Saturday, November 9, 2013

The Martian Scenario


A few years ago, I explored the idea that people's behavior could be described in terms of personality traits interacting with associated environmental variables, directed by knowledge and enabled by power, with the goal of finding the best match that would manifest as maximum attainable happiness. Because, in aggregate, a population's happiness increases logarithmically with ecological footprint, the price of continually growing happiness is faster depletion of ecological "resources" – including other species that provide basic services that keep the planet habitable. Population size multiplies this effect, and exponentially increasing population accelerates our approach to a critical point where habitability can no longer be maintained.

My projections have shown that this point will likely be reached by 2030. As it approaches, the world will get harder to live in as resources become degraded and harder to find and use. But we will keep trying, because more happiness and life expectancy are what drives us. After that point, deaths will exceed births, and our population will drop to zero by 2075, which I now understand will likely be due to our ecological impact having grown due to self-sustained global warming. According to my calculations, the difference in global average temperature from pre-industrial times will climb past 3.3°C, and the world will be uninhabitable.

Using the Big Five personality traits (OCEAN: openness, conscientiousness, extraversion, agreeableness, and neuroticism), we can guess how groups of people will both perceive and want to act as this nightmare scenario unfolds. Power and knowledge can be expressed as efficiency in achieving total happiness, where efficiency is a fraction of the happiness someone doesn't have, which can be achieved in the amount of time it would ideally take to get from 0% to 100% happiness. Using efficiency, we can estimate change in happiness over time. Using the relationship between happiness and ecological footprint, we can tell how people's ecological impact will change over time. Assuming a statistical distribution of personalities among people, we can also estimate how many people will act in a given way.

I expect that the openness, conscientiousness, and extraversion traits correspond to variability in the environment. The more variable it is, the more a person with high openness prefers it. Because a rapidly changing environment can't be easily planned for, people with low conscientiousness will prefer it. Extraverts will like the excitement of rapid change, and be more inclined to be active parts of communities that must react to the change and share resources. I estimate that maybe 1% of the population would (initially) benefit from large variability.

The cooperation/competition dynamic inherent in the agreeableness trait would correspond to the distribution of resources among people, as well as the amount of social order and violence that accompanies its breakdown. People with high agreeableness (around 17%) would prefer to share resources and avoid conflict, while those with low agreeableness would do the opposite.

* EXERCISE DETAILS
Carry on the essay about personality traits and collapse from the point where it ends. The entries that follow were taken from a separate source.

* SUPPLIED MATERIAL

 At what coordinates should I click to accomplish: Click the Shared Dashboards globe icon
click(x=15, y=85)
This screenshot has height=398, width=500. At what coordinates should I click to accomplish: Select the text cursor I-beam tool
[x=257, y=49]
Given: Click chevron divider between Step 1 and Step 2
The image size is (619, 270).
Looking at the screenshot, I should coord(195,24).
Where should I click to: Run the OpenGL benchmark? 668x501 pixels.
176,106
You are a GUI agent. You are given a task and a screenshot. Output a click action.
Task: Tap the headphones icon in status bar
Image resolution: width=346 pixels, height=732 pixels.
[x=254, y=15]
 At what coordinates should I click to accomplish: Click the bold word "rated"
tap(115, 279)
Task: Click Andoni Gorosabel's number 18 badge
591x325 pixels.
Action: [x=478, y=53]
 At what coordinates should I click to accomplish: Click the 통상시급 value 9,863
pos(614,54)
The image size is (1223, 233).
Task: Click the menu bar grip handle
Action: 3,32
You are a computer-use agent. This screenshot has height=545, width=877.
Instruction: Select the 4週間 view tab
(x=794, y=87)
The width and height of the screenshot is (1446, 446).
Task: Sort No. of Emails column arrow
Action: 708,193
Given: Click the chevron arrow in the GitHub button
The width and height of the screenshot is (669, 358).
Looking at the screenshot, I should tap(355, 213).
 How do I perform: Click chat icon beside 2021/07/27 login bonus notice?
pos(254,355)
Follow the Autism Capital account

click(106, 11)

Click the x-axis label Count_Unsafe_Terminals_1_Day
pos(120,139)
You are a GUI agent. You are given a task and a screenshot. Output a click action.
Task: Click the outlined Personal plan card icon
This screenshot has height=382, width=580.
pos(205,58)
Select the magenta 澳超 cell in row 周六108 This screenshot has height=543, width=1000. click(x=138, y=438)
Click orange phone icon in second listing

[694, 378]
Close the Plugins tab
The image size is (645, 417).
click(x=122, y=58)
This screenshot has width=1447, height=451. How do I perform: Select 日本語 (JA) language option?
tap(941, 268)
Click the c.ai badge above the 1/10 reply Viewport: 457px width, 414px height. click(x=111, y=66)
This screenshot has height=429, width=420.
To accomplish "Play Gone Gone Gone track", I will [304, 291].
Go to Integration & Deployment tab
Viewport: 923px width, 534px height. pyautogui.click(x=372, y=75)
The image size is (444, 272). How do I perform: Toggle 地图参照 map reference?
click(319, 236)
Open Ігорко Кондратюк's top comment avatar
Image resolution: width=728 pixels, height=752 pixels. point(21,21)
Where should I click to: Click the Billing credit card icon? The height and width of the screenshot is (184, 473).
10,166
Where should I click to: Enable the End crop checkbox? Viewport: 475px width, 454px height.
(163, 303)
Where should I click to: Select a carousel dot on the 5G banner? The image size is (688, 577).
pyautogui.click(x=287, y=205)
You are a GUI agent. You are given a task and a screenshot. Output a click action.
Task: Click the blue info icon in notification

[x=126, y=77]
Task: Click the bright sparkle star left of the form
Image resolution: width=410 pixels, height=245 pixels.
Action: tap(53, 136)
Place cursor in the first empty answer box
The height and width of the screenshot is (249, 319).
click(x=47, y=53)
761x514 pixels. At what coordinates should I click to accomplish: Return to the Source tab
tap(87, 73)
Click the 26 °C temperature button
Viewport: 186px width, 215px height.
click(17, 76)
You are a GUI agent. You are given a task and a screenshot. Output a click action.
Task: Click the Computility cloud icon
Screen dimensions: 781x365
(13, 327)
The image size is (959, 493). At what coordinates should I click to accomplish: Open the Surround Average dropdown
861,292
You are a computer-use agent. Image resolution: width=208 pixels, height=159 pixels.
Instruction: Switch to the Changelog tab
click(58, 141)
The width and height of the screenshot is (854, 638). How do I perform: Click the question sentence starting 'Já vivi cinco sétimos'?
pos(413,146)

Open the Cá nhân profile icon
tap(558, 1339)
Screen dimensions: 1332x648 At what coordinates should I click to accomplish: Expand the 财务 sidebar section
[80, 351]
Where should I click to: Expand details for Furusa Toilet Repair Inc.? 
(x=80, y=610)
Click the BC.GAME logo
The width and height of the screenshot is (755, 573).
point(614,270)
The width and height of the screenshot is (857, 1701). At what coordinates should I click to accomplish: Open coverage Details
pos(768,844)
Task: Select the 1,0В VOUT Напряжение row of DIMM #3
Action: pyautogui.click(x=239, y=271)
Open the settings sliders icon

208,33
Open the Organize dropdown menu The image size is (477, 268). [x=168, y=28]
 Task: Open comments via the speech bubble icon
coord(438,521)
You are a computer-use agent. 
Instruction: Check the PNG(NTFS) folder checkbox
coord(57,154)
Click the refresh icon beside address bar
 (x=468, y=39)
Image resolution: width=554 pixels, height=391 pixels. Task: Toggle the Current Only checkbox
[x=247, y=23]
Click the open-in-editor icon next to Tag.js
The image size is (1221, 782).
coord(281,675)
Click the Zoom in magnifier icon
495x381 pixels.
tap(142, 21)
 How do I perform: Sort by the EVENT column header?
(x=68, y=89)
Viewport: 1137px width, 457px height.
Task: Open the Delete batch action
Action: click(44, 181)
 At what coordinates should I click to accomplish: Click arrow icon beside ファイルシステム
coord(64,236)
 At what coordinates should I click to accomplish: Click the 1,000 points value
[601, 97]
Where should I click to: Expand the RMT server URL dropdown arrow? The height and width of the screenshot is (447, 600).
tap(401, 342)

* RESPONSE BELOW
A high amount of neuroticism would translate into increased stress as deviation from preferred conditions for the other traits increases uncontrollably and inescapably. Stress leads to more disease and death, and ultimately may kill off the most people, even those with low neuroticism (17% of the population), before environmental conditions do.

Climate change due to global warming is perhaps the best example of how humanity's influence on the world's physical systems is changing the range of environmental conditions. In the case of temperature, the range has shifted significantly from what we depend on, and will continue to do so (such as in Australia this past summer). As some conditions become less likely, those people who are best adapted to them (and are happiest when experiencing them) will find it harder, and eventually next to impossible, to meet their desires and then their needs, mirroring what is already happening to other species whose ecological niches are disappearing. If the shift happened slow enough, our population (and those of other species) might be able to change its preferences through evolution so that more members would be adapted to the new conditions, or new species would do so in our place, but climate change in particular is happening far too fast.

Technology and social behavior have enabled people to adapt to different conditions, and can be expected to do so in the future – up to a point. My calculations indicate that they enabled our efficiency at achieving happiness to increase by several orders of magnitude until the 1950s, when it spiked due to immense technological progress. Efficiency achieved a minor peak in the late 1980s and has been declining since then. Notably, that last peak occurred less than a decade after the world's annual ecological impact exceeded what ecosystems could offset in production and processing our waste.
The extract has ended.